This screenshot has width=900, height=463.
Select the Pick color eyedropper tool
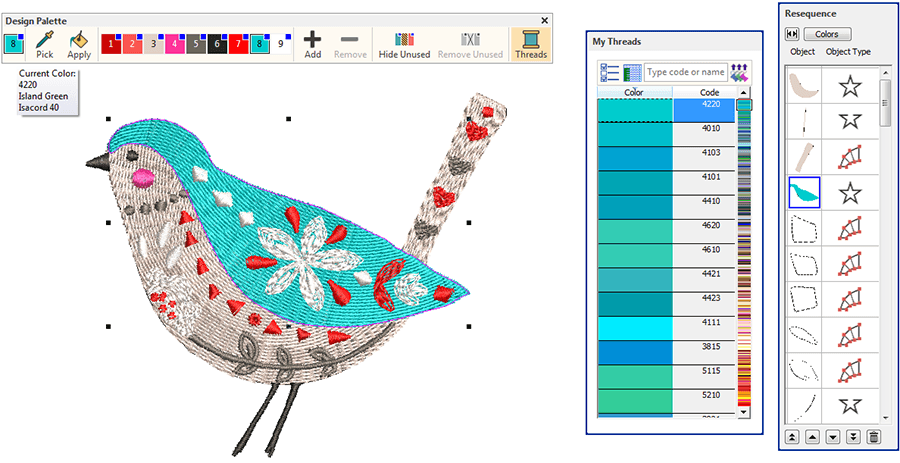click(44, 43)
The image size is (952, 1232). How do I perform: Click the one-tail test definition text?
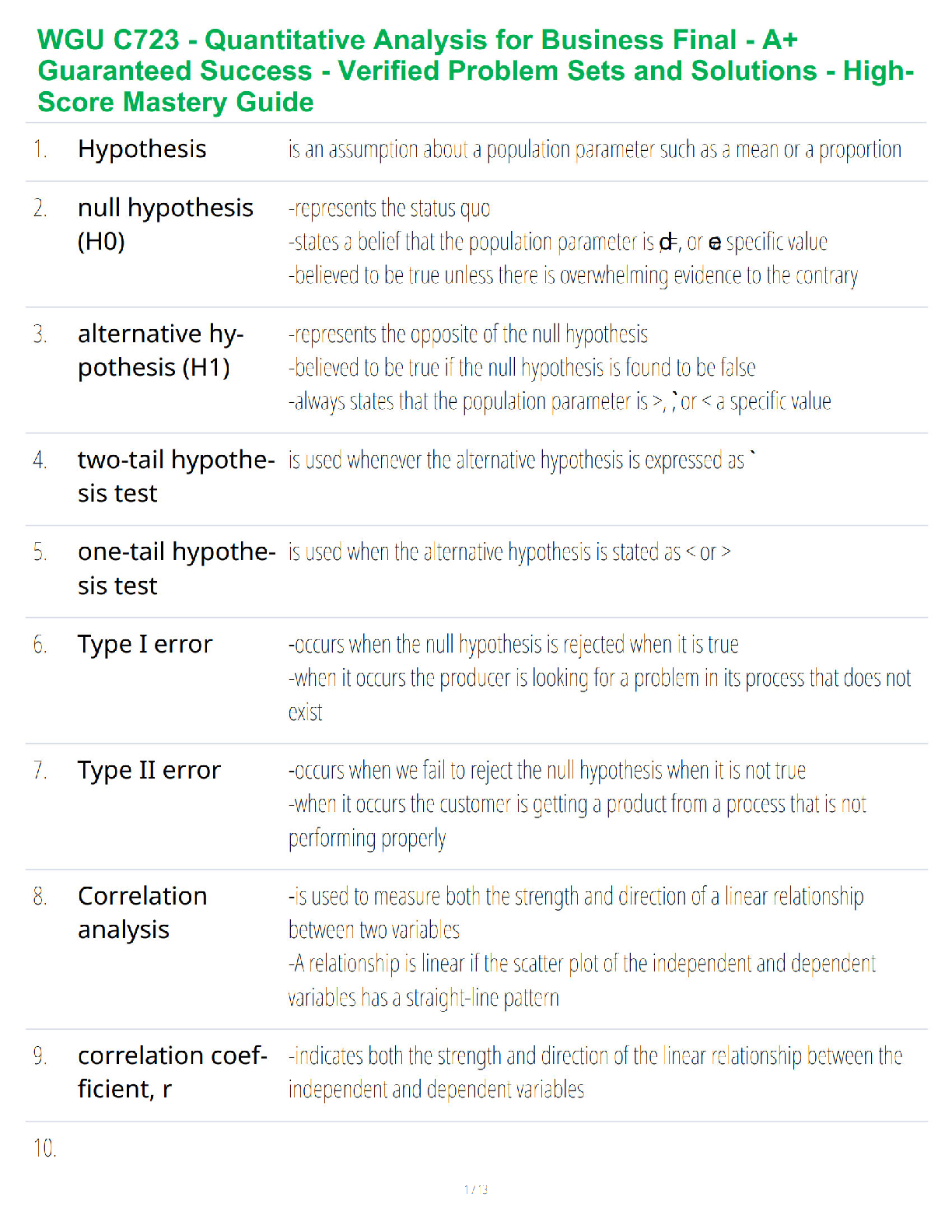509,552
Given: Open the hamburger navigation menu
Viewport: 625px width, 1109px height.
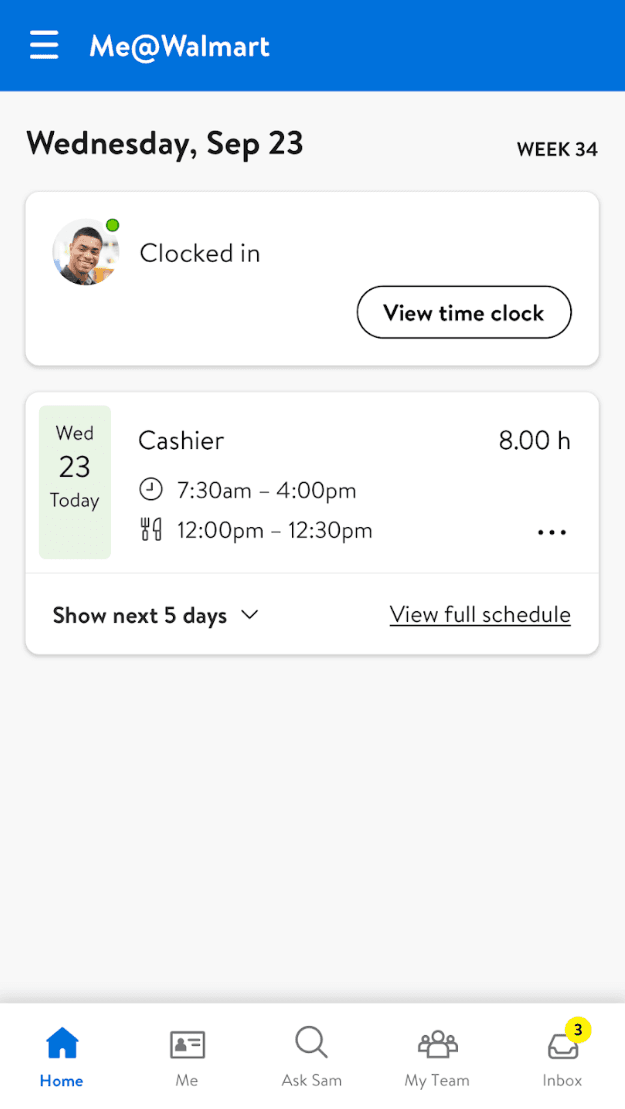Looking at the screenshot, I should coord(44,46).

==

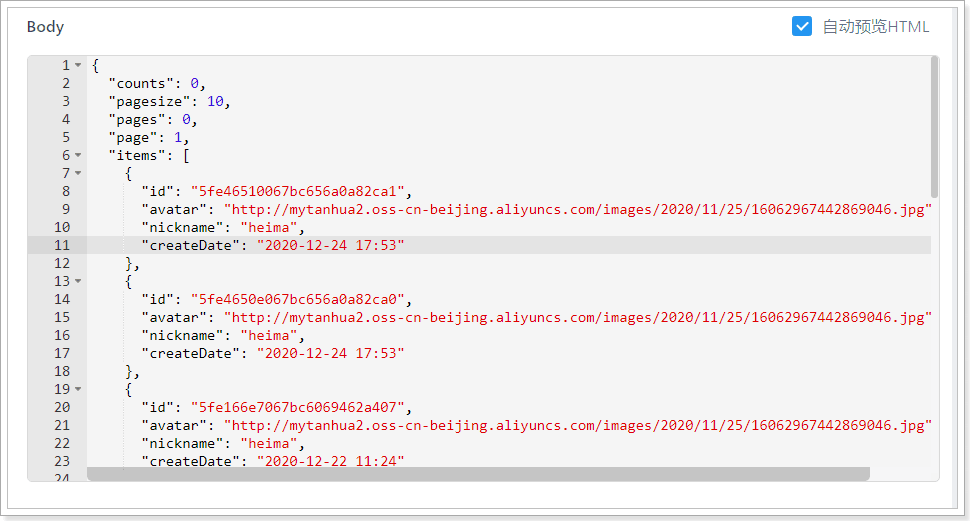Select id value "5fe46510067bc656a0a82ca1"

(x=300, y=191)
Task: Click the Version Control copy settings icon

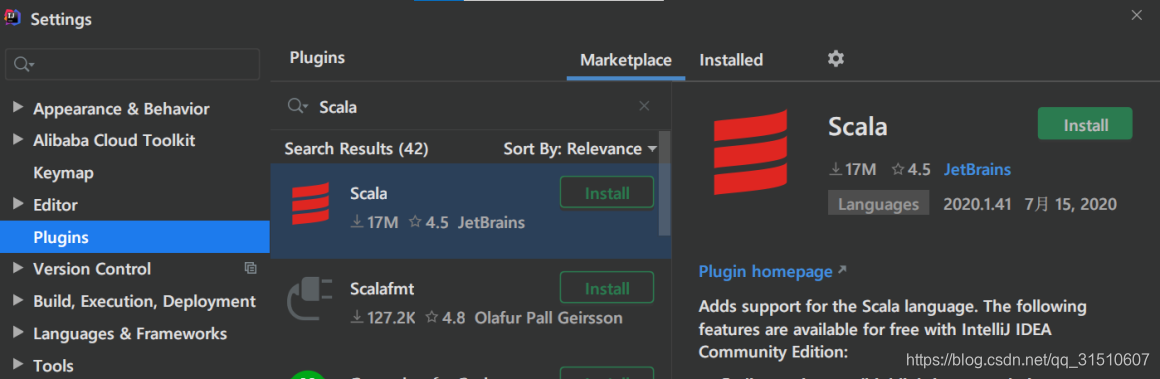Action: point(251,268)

--

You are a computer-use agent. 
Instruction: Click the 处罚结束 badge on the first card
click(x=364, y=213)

Work to be completed.
Word for word, restate the lines above from the one with "This screenshot has width=900, height=463." through the one with "Given: Open the hamburger navigation menu", keeping both ends and dropping the pictures.

Solution.
This screenshot has width=900, height=463.
Select the Pick color eyedropper tool
click(44, 43)
The image size is (952, 1232). How do I perform: Click the one-tail test definition text?
509,552
Given: Open the hamburger navigation menu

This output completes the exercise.